Here in Atlantic Canada, the Bell Let’s Talk campaign has supported the Strongest Families Institute to expand mental health programs for children, youth and their families. It has funded research on innovative treatments for depression at Nova Scotia Health. It has supported the North End Community Health Association in providing mental health services to African Nova Scotians. On the national level, this year has marked the launch of a new Bell Let’s Talk Post-Secondary Fund.

Ms. Deacon holds a Queen Elizabeth II Diamond Jubilee Medal and has been named to the Top 100 Canada’s Most Powerful Women list. A member of the World Economic Forum’s Global Agenda Council on Mental Health, in 2019 she was named to the Order of Canada.

Dr. Steven Strogatz

Dr. Steven Strogatz is being recognized for his accomplishments as a mathematician, his leadership in the field of nonlinear dynamics and network science, and his outstanding work in communicating the intrinsic beauty and importance of mathematics to a wide audience.

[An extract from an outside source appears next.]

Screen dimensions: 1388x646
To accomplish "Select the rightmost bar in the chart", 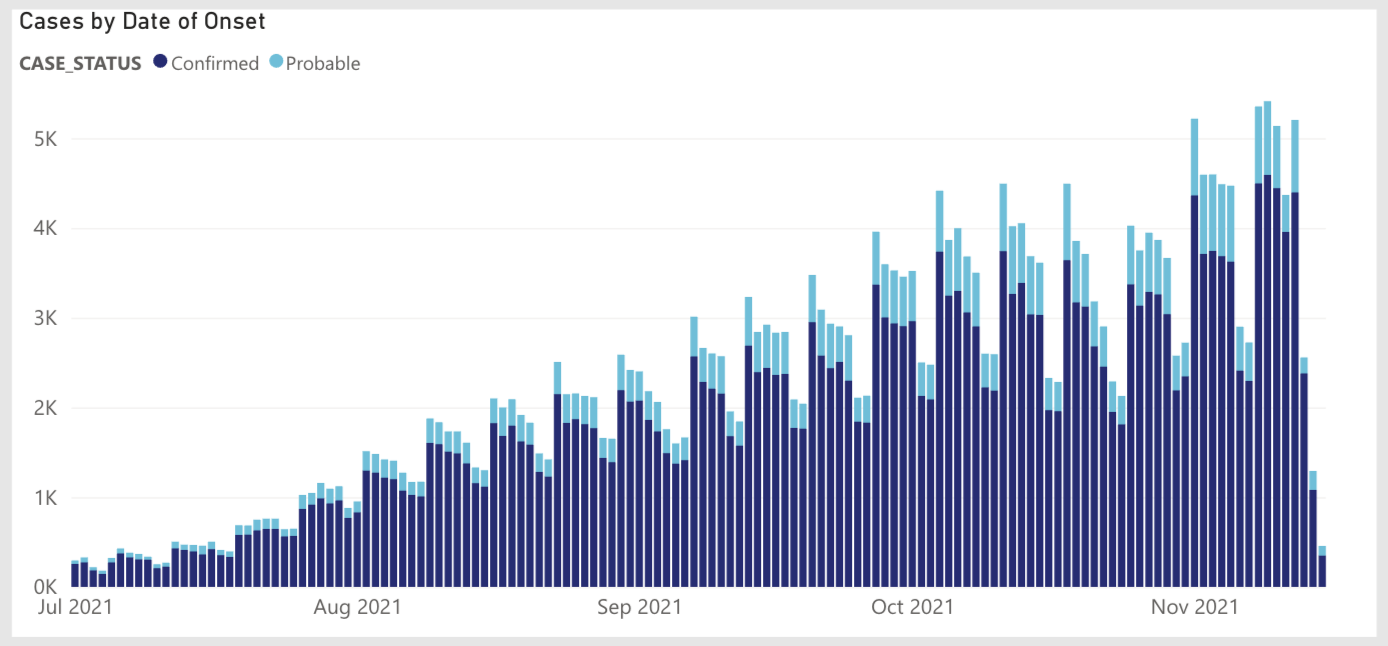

Dr. Strogatz has turned his attention to a wide range of topics, displaying a breadth and originality of research that is unmatched, using math to explore questions that, on the surface, may not look like they involve math at all. Perhaps one of his most famous questions is: “Why is it that when we chat with a stranger, we often find that we have a mutual acquaintance?” His foundational paper on “six degrees of separation,” also known as the concept of the “small-world network,” is one of the most-cited papers in science.

Dr. Strogatz graduated summa cum laude in mathematics from Princeton in 1980, studied at Trinity College, Cambridge, completed doctoral work at Harvard, followed by a National Science Foundation postdoctoral fellowship at Harvard and Boston University. He began his teaching career at MIT and is currently at Cornell University where he is the Jacob Gould Schurman Professor of Applied Mathematics.

He is a Fellow of the Society for Industrial and Applied Mathematics, the American Academy of Arts and Sciences, the American Physical Society and the American Mathematical Society. Dr. Strogatz has made outstanding contributions through both his research and sharing his enthusiasm for math through books, essays, blogs, public lectures, a TED Talk, radio and television appearances, and a podcast. His book The Joy of X had been translated into 17 languages and his book Infinite Powers was a New York Times bestseller.